El setlist fue un recorrido emocional que no dio respiro:

  1. Mueve las olas mi voz: El puntapié inicial que marcó el pulso de la velada.
  2. Mundo: Un viaje sonoro que puso a todos en sintonía.
  3. Mi luz obscura: El momento del arrabal. La pareja de tango compuesta por Jaime Albornoz y Liliana Spuches irrumpió en escena para darle una elegancia tanguera y arrabalera que emocionó a más de uno.
  4. Tu voz: Un estallido de color local acompañado por La Murga de Equeco Cultural, recordándonos que el rock y el barrio caminan siempre de la mano.
  5. Inevitable: El tema que da nombre al nuevo disco y que ya se perfila como un himno de esta nueva etapa.
  6. Josefina: El momento más íntimo.
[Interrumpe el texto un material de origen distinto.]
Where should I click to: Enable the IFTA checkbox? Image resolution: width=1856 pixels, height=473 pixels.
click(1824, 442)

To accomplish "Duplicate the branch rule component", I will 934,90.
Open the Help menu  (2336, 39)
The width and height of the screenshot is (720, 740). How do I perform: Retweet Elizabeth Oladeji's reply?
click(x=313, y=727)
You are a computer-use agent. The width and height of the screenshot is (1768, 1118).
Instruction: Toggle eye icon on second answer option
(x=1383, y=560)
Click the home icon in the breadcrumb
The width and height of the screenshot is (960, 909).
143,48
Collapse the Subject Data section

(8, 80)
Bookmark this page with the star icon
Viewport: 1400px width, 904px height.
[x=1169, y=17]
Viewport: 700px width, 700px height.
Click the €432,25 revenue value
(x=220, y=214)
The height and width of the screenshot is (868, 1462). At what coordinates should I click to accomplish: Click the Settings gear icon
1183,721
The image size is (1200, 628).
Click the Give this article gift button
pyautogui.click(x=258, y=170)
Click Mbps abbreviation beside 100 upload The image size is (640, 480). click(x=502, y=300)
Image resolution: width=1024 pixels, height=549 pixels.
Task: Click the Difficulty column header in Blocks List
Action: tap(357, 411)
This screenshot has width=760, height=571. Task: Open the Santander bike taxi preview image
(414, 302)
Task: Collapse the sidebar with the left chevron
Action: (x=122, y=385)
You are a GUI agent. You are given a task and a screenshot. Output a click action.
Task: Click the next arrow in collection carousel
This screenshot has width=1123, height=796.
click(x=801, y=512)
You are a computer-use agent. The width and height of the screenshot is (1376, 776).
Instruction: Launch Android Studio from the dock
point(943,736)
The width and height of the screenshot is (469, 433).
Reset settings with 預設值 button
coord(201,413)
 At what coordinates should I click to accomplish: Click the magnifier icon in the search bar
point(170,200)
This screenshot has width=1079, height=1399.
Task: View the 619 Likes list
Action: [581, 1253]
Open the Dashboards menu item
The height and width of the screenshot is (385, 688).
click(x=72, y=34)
Una dulce melodía que Andrés compuso para su hija, bajando las revoluciones para conectar con la fibra más sensible del público.
  7. Tic tac: El cierre perfecto para una noche de relojes detenidos.
Fotografía Claudio Bello - Prendete Post

El respeto de los pares

Lo que se vivió abajo del escenario fue tan potente como lo de arriba. Entre el público, disfrutando como uno más, se pudo a grandes músicos de la elite de la música mendocina: Pablo Salcedo, Marcelo López, Cristian Mocayar o Iván Conna, solo por nombrar algunos entre mucho otros que estuvieron ahí, bancando la parada y celebrando el presente de un artista que nunca olvidó sus raíces.

"La figura humana en la obra de Musso no es forma, es emoción pura; igual que la voz de Barbera, que ya no solo canta, sino que evoca aquel fuego que se encendió en el Fénix hace tres décadas."

La velada se cerró con esa sensación casí diría agridulce que dejan los grandes momentos: la alegría de lo nuevo y ese nudo en la garganta por el recuerdo de lo que fuimos. Andrés Barberá demostró que se puede girar por todo el país, pero que el pibe que tiraba magia en Volcánica sigue ahí, firme, con la guitarra al hombro y el corazón en su querido Luján de Cuyo.